The stable partition benchmark resizes from `k1` buckets to `k2` buckets. Lower combined score is better:

`movement + 0.45 * locality + 0.20 * max(0, imbalance - 1)`.

On California Housing coordinates in the 10-seed submission-validation run:

| Resize | RDT stable | Jump Hash | Rendezvous Hash | Virtual-node hash | H3 | S2 | Morton sort |
|---|---:|---:|---:|---:|---:|---:|---:|
| 16 -> 20 | 0.4673 | 0.6748 | 0.6761 | 0.7568 | 0.9068 | 0.9376 | 0.9210 |
| 32 -> 40 | 0.4698 | 0.7177 | 0.6807 | 0.7391 | 0.9632 | 0.9762 | 0.9670 |
| 64 -> 80 | 0.4728 | 0.7218 | 0.7757 | 0.7413 | 0.9892 | 0.9916 | 0.9887 |
| 128 -> 160 | 0.4464 | 0.7540 | 0.7540 | 0.8048 | 0.9989 | 0.9988 | 0.9973 |

![California Housing resize score](https://raw.githubusercontent.com/RRG314/RDT-Adaptive-Hierarchies/main/docs/figures/stable_partition_real.svg)

The mechanism ablation matters. Remapping labels from centroids loses badly against stable ancestor-label inheritance:

![Stable label ablation](https://raw.githubusercontent.com/RRG314/RDT-Adaptive-Hierarchies/main/docs/figures/stable_partition_ablation.svg)

This does not mean RDT is the fastest partitioner. In timing checks, grid and Morton ordering were faster. The current value is the measured tradeoff: lower movement than spatial orderings, much better locality than hash-only baselines, and acceptable load balance in the tested tasks.

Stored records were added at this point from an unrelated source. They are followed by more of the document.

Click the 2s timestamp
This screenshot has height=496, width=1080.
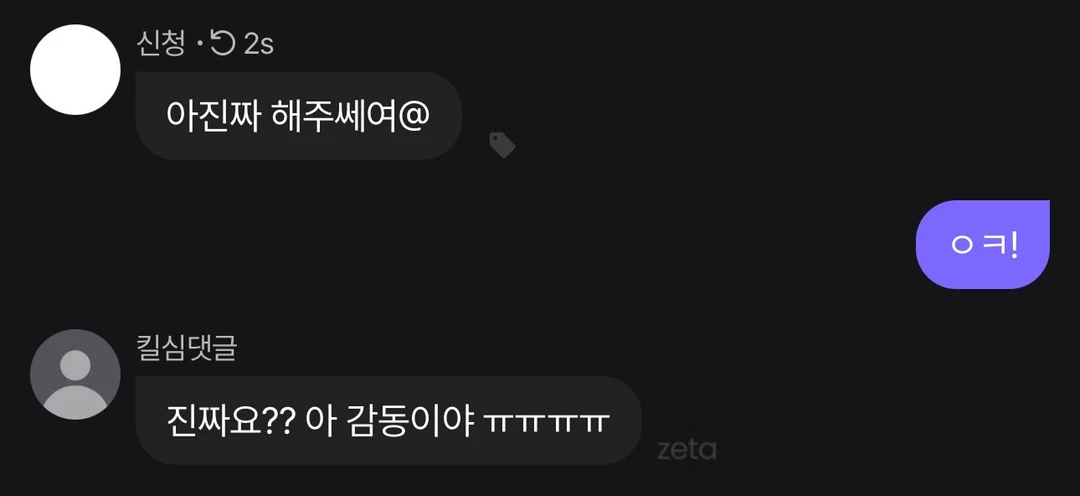(x=259, y=45)
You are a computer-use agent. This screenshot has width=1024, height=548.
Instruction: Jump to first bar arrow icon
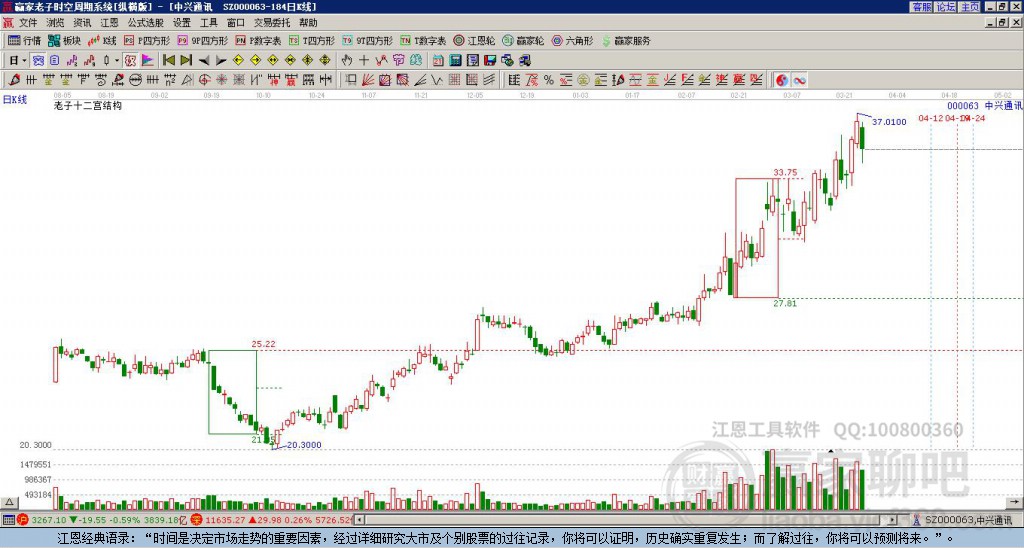pos(168,61)
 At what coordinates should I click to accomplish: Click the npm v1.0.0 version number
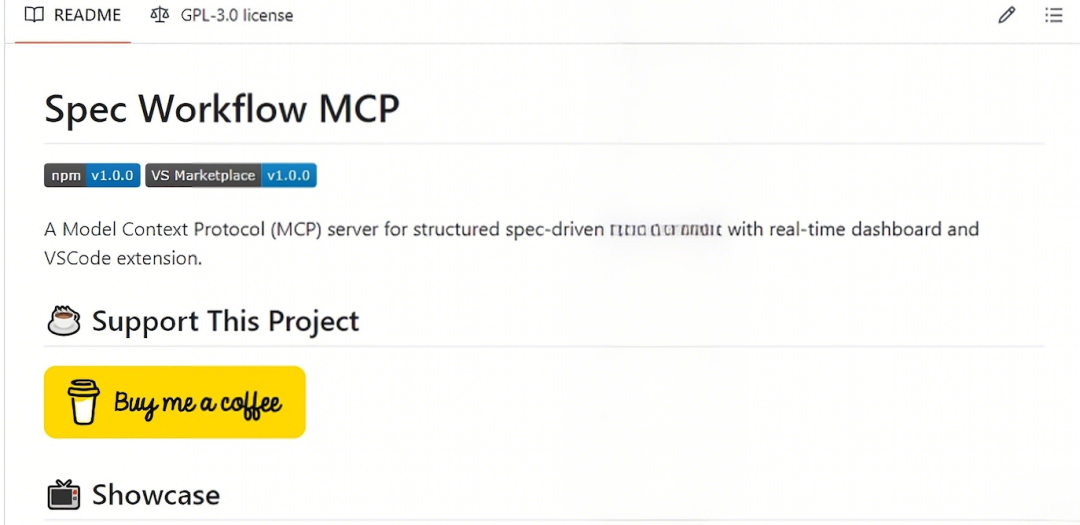112,176
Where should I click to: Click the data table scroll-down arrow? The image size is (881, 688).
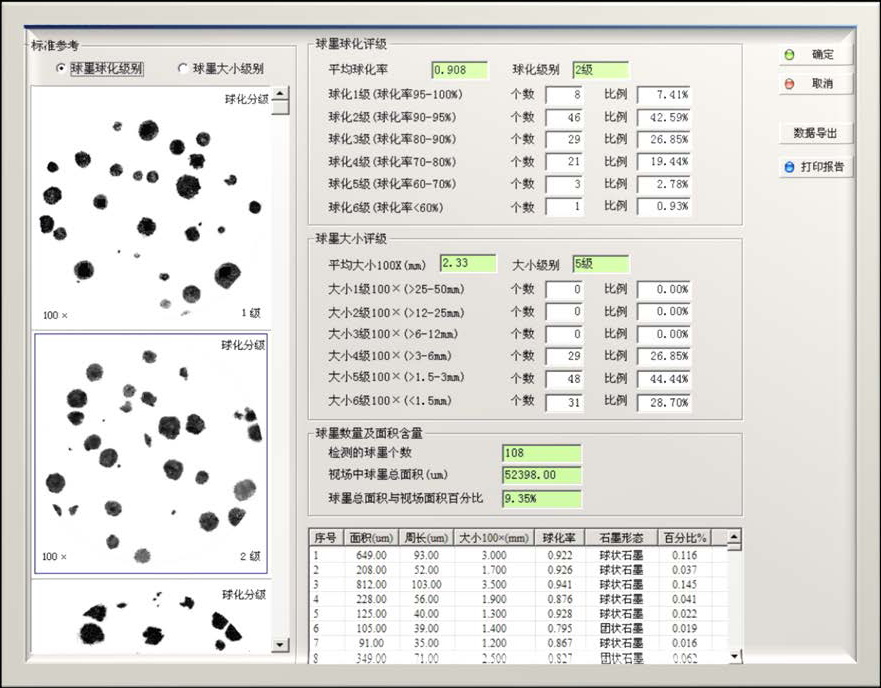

The broader submission-validation benchmark covers 12 workloads and five resize pairs over 10 seeds. It runs expensive rendezvous hashing on the geospatial workload slice and keeps the full broad matrix reproducible by using the faster strong-baseline set elsewhere.

| Method | Mean combined score across broad matrix |
|---|---:|
| RDT stable | 0.3263 |
| Jump Hash | 0.7085 |
| Virtual-node hash | 0.7606 |
| Hilbert sort | 0.9801 |
| Morton sort | 0.9896 |
| Principal sort | 1.0347 |
| RDT remapped-label ablation | 1.0402 |
| Random labels | 1.4747 |
| Same-count shuffled labels | 1.5224 |

Peak resident-set-size snapshots in the broad run were about `133 MiB`; the scaling run also records `tracemalloc` and RSS snapshots. This is still process-level profiling, not isolated per-method memory accounting.

### RDT-Cover

The RDT-cover benchmark generates numeric test inputs and counts predeclared edge-case classes. The expanded corpus now includes zero boundary, near-zero division, overflow-adjacent values, underflow-adjacent values, cancellation, powers of ten, powers of two, square-root and log-domain boundaries, trigonometric periodic boundaries, outer corners, thin annuli, near-singular matrices, and ill-conditioned vectors.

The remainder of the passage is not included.